Count the lines in the rows below that contain the string "Click". Case counts. Reply with the number only.

Recorded data:

################

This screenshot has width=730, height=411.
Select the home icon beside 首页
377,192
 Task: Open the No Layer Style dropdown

################

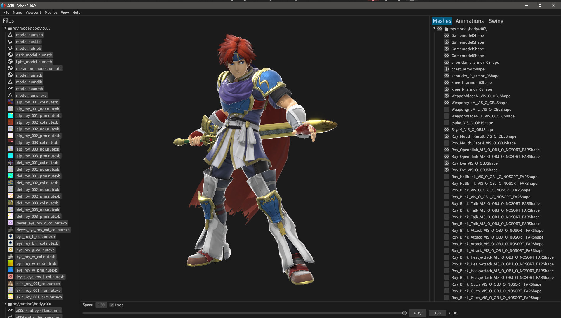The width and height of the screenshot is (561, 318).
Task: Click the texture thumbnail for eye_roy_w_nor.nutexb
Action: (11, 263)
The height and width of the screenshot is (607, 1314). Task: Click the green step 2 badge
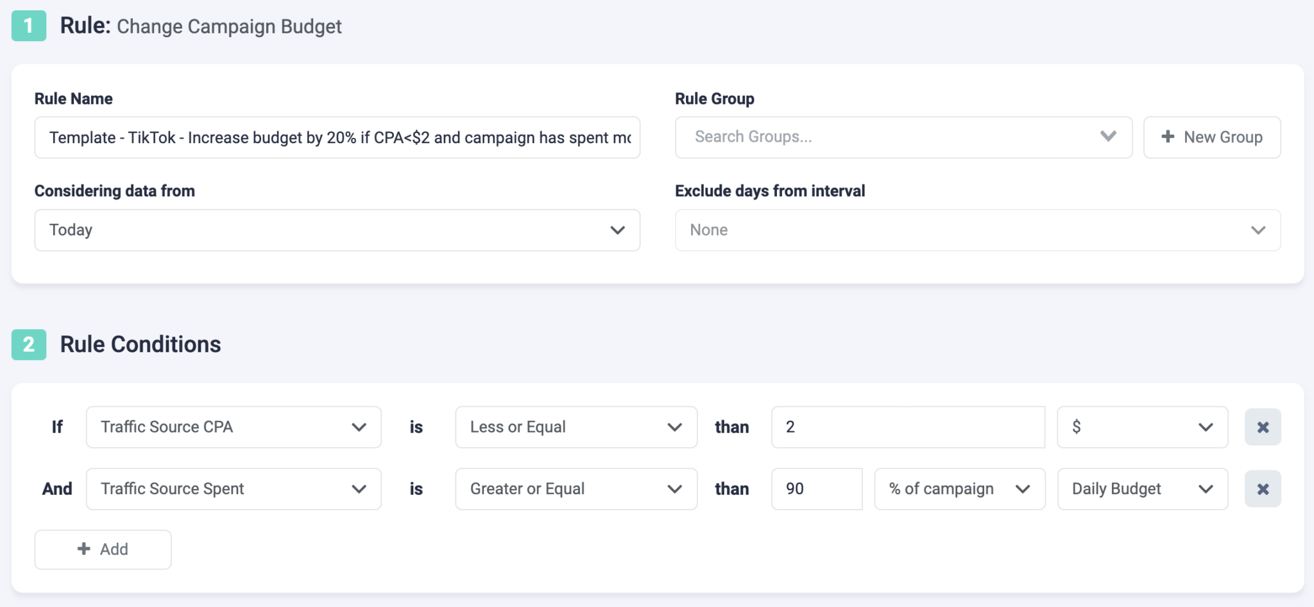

################

Finished answer: 2